● Excerto citado:
************
É uma carta bem escrita, num tom credível de um homem algo farto do mundo em que viveu, de todas as coisas que vê mal resolvidas ou agravadas depois de tantos anos. Não é tanto um "Velho do Restelo" ou um pessimista, como alguém que percebe que a solução existe mas que não é pensada ou aplicada, seja intencionalmente seja por puro desinteresse. Há no entanto momentos em que a crítica é tão literal que parece que o autor está a mandar recados directos ao leitor, algo que nem sempre me pareceu estar bem integrado na carta prejudicando, por isso, o ritmo e sensação da leitura.
Rui Cardoso Martins traz-nos, em O Progresso da Humanidade, uma investigação policial da morte violenta de um indivíduo, em condições pouco claras, através do bloco de notas / diário do falecido. Aparentemente era um homem estranho, misterioso, com afiliações com ideais fascistas e que parecia ficar facilmente obcecado com algumas ideias ou situações. A exploração do mistério é engraçada, a intercalação entre a leitura do diário e as conclusões do investigador está bem conseguida, e o final irónico finaliza bem o conto. No entanto não consegui deixar de sentir, constantemente, que estava a ler um esboço de uma história, na qual se explorariam muito mais cada um dos episódios da vida do Oliveira e até o que lhe teria passado pela cabeça, aludindo mais ainda à ideia de progresso da humanidade no geral, e não só naquela que é mais directamente consequente do último episódio da vida do indivíduo. Nunca tinha lido ficção de Rui Cardoso Martins e, embora este conto não me tenha convencido completamente, pondero ler algo mais do autor, noutro formato.
Para quem ouve os programas de rádio do Nuno Markl há algum tempo, um conto cómico não é de todo inesperado. A Terrível Criatura Sanguinária é uma história sobre um autor que é encorajado pelo editor a escrever sobre vampiros ou lobisomens e incluir muita sensualidade, porque é isso que está a vender de momento. O autor notoriamente não tem qualquer interesse nisso, mas por outro lado vê-se entre a espada e a parede e pondera começar por escrever o que o lhe é pedido até estar numa posição em que possa publicar o que quer. De seguida vemos o processo de criação de uma história em que o autor tenta fazer a vontade ao editor sem conseguir fugir às suas ideias, sendo o resultado algo estranho, surpreendente talvez tanto para o autor como para o editor.
Não é um conto para causar gargalhadas a toda o momento, mas não deixa de ser engraçado, fazendo uma crítica não tanto ao que as pessoas gostam mas ao vazio do conceito ou à parte a que nos agarramos naquilo que gostamos, tornando óbvia a sinédoque a que recorremos quando queremos explicar ou justificar porque gostamos de uma coisa ou outra. O importante não era ter sexo e uma criatura que da noite que bebe sangue? Não chega isto para corresponder à metáfora que anda aí desde o Dracula?
************
[Entradas sobre onde aparecem os itens]
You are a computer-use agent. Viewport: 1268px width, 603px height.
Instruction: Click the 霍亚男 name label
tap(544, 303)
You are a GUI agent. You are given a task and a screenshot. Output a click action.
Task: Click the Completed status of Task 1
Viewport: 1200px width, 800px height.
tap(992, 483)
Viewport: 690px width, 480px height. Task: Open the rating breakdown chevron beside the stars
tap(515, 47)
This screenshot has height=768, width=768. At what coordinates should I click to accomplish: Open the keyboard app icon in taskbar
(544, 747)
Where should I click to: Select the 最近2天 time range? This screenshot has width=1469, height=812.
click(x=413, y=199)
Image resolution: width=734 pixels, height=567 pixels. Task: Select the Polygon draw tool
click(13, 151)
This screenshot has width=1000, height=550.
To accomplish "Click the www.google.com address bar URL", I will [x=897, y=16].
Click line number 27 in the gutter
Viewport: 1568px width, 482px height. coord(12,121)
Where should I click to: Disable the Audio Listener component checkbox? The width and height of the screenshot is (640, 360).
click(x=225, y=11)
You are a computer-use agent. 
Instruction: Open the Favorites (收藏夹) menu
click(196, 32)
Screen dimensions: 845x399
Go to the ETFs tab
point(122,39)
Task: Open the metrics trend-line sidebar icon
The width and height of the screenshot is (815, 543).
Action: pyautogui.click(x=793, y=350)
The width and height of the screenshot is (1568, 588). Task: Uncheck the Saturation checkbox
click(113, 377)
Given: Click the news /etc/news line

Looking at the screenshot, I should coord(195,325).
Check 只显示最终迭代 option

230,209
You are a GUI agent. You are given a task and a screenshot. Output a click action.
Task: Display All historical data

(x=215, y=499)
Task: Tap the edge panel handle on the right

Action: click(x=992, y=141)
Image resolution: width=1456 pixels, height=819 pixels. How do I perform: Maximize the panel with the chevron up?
************
● Instruções da tarefa: Segundo o excerto citado, sobre que criaturas o editor encoraja o autor de A Terrível Criatura Sanguinária a escrever?

● Resposta correta: Vampiros ou lobisomens.